The former governor of the banks of Canada (2008-2013) and England (2013-2020) has made a request to the international community, demanding that big capital jointly finance a total of 100 billion dollars to combat climate change . “This is the minimum amount of external financing needed to boost sustainable energy over the next three decades if it is to be effective,” he said.
In an article published in the Financial Times , Carney calls to pay attention to the citizens who are going to commit to financing this far-reaching revolution reaching during the next week in Glasgow, at COP26. “Does it include your bank, insurer, mutual fund manager or pension fund? Your money is important,” he says.
In addition, he asks citizens to judge all these institutions in the coming years ” not by what they say but by their numbers : the total dollars dedicated to financing the transition, the amount of pollutants, the stranded assets removed, the emissions eliminated. and the timelines to reach net zero (emissions). ”
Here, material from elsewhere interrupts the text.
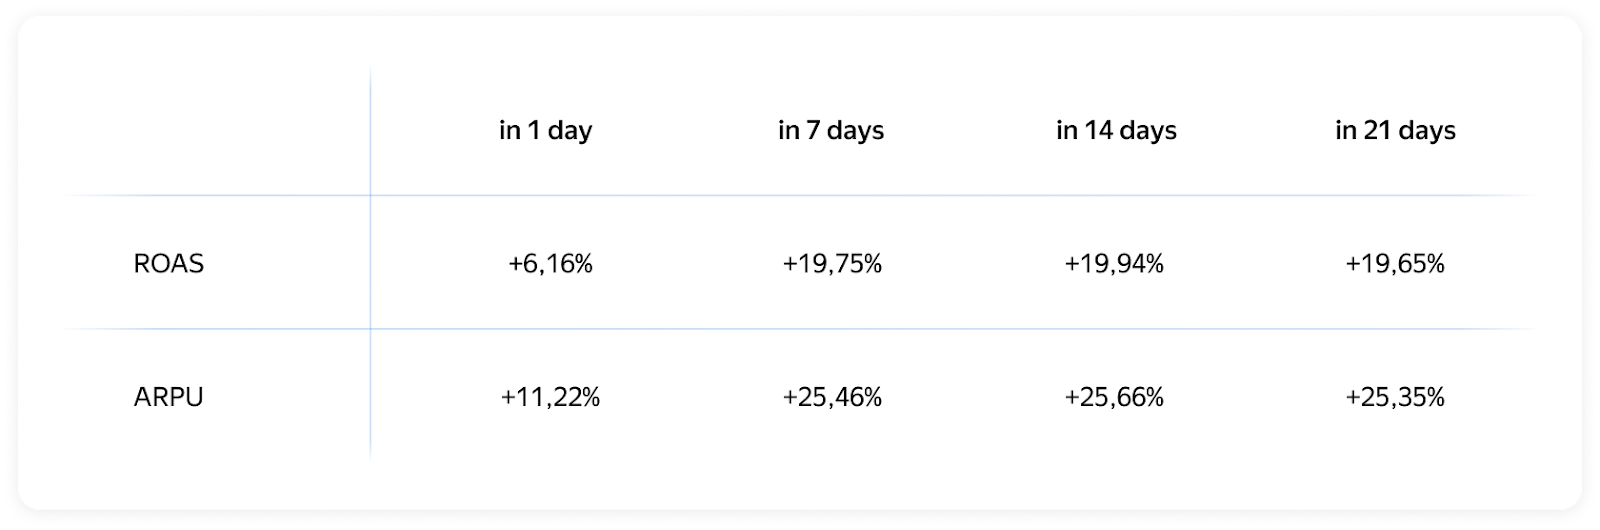Click the "in 1 day" column header
Screen dimensions: 1600x530
(x=545, y=131)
Carney, who is currently the United Nations special envoy for climate action and finance and advisor to COP26, emphasizes that the organization of this international meeting “has devised 24 major initiatives to build a financial system in which each decision taken takes into account climate change “, for which the ‘Glasgow Financial Alliance for net zero emissions’ (GFANZ) has been created.
Among the ideas managed by this alliance is financing decarbonization in emerging countries or betting on the energy transition supported by science. In addition, he urges nations to do their part with measures such as banning internal combustion vehicles, eliminating fossil fuel subsidies and “mandatory disclosure of climate-related financial information.”
G20: 1.5 degree ceiling for global warming
Meanwhile, the G20 reached an agreement this Sunday on the maximum ceiling of 1.5 degrees for global warming.
This agreement represents a victory over the failed negotiations in July during the meeting of the ministers of Energy and Environment of the G20, in the face of opposition from China and India.